Als er nach zehn Minuten wiederkam, blickten die beiden anderen in sein finsteres Gesicht. Es bedurfte keiner Frage: Joe Hammer hatte abgelehnt.
Ebenso lehnten auch Jesse Vaugham, Mat Griffith und Ted Sommers ab.
Virg fand unentwegt neue Leute, die er für gut und treu, für tapfer und edel hielt; aber nach anderthalb Stunden hatten er und Morgan alle aufgesucht – und keinen Kampfgefährten gewonnen.
Stumm standen die drei Earps um den Schreibtisch herum.
Plötzlich nahm Wyatt den Kopf hoch. Er hatte ein Geräusch auf dem Vorbau gehört.
Jetzt hörten es auch die anderen.
Wyatt ging zur Tür und forderte Virg mit einem Blick auf, das Licht zu löschen.

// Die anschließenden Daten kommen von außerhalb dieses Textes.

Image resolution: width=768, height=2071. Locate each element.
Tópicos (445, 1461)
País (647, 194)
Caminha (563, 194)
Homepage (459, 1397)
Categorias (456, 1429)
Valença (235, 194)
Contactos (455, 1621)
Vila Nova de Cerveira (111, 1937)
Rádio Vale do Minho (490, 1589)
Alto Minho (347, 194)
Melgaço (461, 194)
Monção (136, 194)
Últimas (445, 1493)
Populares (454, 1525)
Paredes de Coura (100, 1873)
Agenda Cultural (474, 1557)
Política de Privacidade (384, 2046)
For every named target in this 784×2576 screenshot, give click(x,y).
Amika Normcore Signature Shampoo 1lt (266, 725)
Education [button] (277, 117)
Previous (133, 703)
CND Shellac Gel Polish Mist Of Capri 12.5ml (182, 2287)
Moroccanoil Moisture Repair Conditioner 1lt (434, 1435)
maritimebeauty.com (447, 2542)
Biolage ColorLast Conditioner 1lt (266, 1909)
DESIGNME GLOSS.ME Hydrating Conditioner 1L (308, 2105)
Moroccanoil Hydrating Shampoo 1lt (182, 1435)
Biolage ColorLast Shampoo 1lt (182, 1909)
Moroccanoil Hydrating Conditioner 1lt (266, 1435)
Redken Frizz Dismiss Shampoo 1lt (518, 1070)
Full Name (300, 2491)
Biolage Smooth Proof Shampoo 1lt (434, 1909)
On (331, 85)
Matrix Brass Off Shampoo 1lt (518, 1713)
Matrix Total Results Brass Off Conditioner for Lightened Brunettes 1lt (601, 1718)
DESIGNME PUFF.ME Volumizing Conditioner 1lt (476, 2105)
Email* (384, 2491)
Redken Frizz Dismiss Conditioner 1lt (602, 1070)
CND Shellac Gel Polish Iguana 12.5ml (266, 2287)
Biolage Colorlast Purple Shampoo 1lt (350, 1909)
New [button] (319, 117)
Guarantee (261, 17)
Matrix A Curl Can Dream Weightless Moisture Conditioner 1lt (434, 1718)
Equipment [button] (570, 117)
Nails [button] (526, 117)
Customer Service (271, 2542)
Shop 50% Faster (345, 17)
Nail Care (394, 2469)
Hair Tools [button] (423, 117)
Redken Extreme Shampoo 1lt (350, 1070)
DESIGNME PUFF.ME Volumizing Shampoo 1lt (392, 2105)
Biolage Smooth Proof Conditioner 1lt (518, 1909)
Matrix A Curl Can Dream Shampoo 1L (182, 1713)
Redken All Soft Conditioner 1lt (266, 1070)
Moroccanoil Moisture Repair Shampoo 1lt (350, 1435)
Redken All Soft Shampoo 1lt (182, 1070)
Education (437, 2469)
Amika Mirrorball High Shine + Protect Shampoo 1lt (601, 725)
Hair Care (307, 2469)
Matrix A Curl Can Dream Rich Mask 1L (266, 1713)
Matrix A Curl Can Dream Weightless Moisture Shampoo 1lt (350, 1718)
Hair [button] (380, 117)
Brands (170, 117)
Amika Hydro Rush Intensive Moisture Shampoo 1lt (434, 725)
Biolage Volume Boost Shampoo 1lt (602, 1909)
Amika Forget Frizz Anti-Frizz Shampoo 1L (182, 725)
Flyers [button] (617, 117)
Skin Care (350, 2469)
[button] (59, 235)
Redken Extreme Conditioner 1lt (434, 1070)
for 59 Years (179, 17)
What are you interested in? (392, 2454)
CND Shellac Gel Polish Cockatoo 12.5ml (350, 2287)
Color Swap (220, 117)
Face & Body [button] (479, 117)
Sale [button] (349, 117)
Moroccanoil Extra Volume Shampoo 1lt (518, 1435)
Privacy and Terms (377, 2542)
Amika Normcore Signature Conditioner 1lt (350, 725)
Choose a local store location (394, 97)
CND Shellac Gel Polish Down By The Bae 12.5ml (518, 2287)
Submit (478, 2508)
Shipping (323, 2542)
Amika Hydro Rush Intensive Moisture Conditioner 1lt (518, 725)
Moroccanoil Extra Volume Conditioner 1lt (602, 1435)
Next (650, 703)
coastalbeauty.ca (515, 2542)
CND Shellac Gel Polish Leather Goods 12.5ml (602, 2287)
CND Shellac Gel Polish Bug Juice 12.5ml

Als sich ihre Augen an die Dunkelheit gewöhnt hatten, sahen die beiden Brüder, wie sich Wyatts Silhouette vor der Tür bewegte. Sie konnten beobachten, wie er den Schloßdreher betätigte, die Tür anhob und sich hinausschlich.
Das Geräusch kam näher. Es waren vorsichtige, tastende Schritte.
Angespannt starrten die beiden auf die Türscheibe.
Da! Ein Kopf zeichnete sich ab. Der Kopf des Mannes, der einen breiten Sombrerohut tief in die Stirn gezogen hatte. Gegen den hellen Nachthimmel war dieser Kopf deutlich zu erkennen.
Es war Billy Clanton!
Dann tauchte dicht hinter dem Burschen die hünenhafte Gestalt Wyatts auf.
»He – Bill.«
Der Cowboy zuckte zusammen und war einen Herzschlag lang völlig steif vor Schreck.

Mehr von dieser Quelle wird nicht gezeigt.